### TAREFA A
Reúna todas as linhas dos registros que contêm a sequência "order", copiando cada uma delas.

----------------------------------------

Contudo, no ano de 1996, logo após o episódio de destruição da imagem da

Santa, alguns grupos de Congado aceitaram um convite do Governador de Goiás para

participarem do carnaval da cidade do Rio de Janeiro, posto que a Secretaria Estadual de

Cultura de Goiás havia assinado um acordo com a escola de samba Unidos do Viradouro, que

apresentaria um enredo falando das riquezas regionais do Brasil no carnaval daquele ano.

Foram escolhidas para representar Goiás no carro alegórico cercado de

algumas alas, as Congadas de Catalão, a procissão do Fogaréu da cidade de Goiás, as

Cavalhadas de Pirenópolis e as águas termais de Caldas Novas. Estes seriam os atrativos

destacados pela escola como sendo os aspectos culturais e turísticos mais significativos de

Goiás.

Alguns membros da Irmandade, seguindo os preceitos católicos que regem a

instituição, demonstraram-se reticentes em expor o Congado numa festa pagã como o

carnaval, levando em consideração também que o objetivo do Congado é louvar Nossa

Senhora do Rosário e não expô-las como atrativo turístico. Mesmo assim, diante do acordo

firmado e do compromisso assumido por alguns membros do Congado, aceitaram participar

do desfile na Marquês de Sapucaí, no Rio de Janeiro.

----------------------------------------

### TAREFA B
No texto sobre o Congado no carnaval, troque "Unidos do Viradouro" por "Imperatriz Leopoldinense" e reproduza o trecho que vai de "Cultura de Goiás" até "carnaval daquele ano.".

----------------------------------------

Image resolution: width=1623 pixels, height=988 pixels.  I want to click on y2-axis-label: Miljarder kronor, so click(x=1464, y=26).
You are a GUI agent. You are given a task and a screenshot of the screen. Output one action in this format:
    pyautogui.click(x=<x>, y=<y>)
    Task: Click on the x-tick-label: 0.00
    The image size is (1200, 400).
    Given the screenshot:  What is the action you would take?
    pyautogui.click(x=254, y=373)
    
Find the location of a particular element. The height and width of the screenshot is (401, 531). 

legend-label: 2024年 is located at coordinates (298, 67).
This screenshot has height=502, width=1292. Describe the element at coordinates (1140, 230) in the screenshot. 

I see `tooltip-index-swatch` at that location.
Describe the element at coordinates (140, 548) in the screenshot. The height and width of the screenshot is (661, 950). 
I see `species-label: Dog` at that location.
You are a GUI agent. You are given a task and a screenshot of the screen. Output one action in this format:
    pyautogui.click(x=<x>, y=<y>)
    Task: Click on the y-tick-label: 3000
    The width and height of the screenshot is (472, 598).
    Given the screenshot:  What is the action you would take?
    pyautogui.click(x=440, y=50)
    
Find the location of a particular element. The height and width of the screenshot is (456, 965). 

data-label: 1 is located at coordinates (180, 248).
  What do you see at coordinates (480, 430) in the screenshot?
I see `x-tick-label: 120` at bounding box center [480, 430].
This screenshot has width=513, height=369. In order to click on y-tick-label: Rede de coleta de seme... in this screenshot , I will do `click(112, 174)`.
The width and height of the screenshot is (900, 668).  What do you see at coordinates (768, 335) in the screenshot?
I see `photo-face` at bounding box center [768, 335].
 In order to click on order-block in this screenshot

----------------------------------------

### RESPOSTA A
This screenshot has width=513, height=369. In order to click on y-tick-label: Rede de coleta de seme... in this screenshot , I will do `click(112, 174)`.
 In order to click on order-block in this screenshot

### RESPOSTA B
Cultura de Goiás havia assinado um acordo com a escola de samba Imperatriz Leopoldinense, que

apresentaria um enredo falando das riquezas regionais do Brasil no carnaval daquele ano.